TASK INPUT:
★ ★ ★

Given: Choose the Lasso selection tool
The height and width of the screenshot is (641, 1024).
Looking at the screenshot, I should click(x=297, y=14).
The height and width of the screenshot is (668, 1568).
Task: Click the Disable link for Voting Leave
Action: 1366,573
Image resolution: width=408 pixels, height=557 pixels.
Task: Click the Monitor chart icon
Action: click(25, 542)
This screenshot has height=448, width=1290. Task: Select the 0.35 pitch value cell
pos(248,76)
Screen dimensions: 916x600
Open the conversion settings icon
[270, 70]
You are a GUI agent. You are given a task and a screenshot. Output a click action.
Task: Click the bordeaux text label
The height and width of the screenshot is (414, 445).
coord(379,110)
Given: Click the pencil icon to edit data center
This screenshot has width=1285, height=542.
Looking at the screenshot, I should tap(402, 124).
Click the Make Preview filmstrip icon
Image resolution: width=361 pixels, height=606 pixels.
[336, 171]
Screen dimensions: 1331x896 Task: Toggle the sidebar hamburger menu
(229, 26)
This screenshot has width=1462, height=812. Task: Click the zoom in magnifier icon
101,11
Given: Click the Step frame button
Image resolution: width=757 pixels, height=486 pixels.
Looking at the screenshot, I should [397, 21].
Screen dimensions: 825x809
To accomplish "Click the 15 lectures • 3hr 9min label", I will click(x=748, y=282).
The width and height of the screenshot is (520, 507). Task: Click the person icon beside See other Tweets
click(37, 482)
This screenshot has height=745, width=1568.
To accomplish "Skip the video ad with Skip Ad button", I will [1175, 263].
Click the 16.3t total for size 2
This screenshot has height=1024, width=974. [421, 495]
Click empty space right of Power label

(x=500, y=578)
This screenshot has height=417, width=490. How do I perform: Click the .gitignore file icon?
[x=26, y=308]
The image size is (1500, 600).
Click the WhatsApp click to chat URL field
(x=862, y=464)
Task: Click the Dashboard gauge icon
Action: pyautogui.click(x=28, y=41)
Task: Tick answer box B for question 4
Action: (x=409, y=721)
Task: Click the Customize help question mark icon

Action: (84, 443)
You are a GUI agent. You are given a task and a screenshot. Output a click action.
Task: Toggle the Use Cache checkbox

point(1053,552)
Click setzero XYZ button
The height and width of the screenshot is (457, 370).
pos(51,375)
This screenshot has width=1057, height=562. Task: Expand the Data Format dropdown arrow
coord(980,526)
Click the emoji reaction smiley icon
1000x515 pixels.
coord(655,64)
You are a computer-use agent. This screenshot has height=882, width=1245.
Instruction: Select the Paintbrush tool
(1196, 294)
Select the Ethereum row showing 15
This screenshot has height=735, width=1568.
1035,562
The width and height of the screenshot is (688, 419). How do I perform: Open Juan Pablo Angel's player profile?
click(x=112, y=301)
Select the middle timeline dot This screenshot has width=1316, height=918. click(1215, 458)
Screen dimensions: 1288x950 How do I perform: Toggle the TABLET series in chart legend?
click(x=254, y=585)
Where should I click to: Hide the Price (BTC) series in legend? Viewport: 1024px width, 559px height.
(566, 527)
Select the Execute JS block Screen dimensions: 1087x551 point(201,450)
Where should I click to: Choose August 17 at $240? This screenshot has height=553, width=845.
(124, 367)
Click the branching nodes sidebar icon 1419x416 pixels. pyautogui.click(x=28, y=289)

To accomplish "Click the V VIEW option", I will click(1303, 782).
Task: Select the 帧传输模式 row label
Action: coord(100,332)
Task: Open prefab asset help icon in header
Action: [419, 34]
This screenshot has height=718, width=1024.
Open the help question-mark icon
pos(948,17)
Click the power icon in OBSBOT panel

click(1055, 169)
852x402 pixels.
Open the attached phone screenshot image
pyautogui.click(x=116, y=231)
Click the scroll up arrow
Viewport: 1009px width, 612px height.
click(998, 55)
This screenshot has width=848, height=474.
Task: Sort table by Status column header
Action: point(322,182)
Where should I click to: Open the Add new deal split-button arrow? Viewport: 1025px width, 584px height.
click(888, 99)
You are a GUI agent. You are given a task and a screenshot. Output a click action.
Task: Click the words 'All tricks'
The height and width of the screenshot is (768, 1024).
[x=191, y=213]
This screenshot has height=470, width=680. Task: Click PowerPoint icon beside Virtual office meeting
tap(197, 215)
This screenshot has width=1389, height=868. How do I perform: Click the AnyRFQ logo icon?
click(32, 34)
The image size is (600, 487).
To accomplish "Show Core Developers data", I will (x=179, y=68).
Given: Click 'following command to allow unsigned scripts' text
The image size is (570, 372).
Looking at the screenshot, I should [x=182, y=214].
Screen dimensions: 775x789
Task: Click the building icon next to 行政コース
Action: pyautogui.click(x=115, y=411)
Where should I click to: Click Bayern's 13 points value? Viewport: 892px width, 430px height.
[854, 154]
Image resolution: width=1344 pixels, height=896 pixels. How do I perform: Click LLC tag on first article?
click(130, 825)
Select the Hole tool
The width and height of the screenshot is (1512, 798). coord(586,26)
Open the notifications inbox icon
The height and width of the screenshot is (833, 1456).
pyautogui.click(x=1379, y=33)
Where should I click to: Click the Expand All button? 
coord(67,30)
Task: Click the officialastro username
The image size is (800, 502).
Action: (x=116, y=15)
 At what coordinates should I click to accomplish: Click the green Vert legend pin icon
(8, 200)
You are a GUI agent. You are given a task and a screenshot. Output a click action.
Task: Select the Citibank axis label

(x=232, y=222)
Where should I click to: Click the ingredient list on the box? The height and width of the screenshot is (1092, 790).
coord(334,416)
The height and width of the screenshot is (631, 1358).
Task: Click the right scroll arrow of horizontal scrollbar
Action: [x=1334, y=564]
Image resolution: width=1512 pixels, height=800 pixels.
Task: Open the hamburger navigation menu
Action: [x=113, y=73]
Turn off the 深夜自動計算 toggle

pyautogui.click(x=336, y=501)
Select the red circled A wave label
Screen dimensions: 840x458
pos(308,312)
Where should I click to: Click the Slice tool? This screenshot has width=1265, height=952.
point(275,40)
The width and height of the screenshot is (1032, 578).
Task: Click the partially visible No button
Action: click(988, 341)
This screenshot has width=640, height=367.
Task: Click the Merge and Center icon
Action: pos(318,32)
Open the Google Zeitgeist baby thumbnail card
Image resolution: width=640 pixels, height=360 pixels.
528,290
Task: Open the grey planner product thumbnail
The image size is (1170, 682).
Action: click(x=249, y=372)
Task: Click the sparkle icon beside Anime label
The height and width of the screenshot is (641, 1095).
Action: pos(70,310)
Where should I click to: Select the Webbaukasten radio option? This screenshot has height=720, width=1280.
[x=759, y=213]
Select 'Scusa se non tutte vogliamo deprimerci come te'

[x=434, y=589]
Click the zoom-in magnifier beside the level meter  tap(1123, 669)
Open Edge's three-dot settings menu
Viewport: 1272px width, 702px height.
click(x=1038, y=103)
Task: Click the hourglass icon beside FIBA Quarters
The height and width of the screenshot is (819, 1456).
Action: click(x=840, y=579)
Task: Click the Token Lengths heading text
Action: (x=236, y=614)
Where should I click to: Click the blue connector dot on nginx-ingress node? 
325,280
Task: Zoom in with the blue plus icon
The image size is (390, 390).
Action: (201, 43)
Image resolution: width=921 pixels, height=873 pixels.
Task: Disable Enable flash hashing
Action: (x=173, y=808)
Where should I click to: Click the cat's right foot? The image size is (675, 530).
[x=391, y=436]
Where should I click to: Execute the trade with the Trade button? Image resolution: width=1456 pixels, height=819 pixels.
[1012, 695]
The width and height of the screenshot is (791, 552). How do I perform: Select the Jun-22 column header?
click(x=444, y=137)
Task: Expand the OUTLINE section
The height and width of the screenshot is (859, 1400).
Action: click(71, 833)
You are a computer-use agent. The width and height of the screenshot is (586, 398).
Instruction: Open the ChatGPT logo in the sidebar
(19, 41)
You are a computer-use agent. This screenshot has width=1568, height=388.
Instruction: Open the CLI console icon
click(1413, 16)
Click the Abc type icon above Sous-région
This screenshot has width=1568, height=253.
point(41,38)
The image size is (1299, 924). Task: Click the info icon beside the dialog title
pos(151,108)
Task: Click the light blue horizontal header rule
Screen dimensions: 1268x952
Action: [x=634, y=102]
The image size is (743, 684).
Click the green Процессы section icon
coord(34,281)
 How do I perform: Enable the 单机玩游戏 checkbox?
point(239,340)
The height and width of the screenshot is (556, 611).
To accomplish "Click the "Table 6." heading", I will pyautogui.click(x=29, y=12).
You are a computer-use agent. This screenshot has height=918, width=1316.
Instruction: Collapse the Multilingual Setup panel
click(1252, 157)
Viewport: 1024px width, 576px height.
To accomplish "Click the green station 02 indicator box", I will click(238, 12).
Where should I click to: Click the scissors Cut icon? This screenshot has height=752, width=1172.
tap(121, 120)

★ ★ ★

AIM OF THE TASK: Recast the items, from their first line through the line containing "Image resolution: width=408", as a Markdown table. Use a Row column for the number and a Line column for the text, and leave out any blank lines.

COMPLETED TASK:
| Row | Line |
|---|---|
| 1 | Given: Choose the Lasso selection tool |
| 2 | The height and width of the screenshot is (641, 1024). |
| 3 | Looking at the screenshot, I should click(x=297, y=14). |
| 4 | The height and width of the screenshot is (668, 1568). |
| 5 | Task: Click the Disable link for Voting Leave |
| 6 | Action: 1366,573 |
| 7 | Image resolution: width=408 pixels, height=557 pixels. |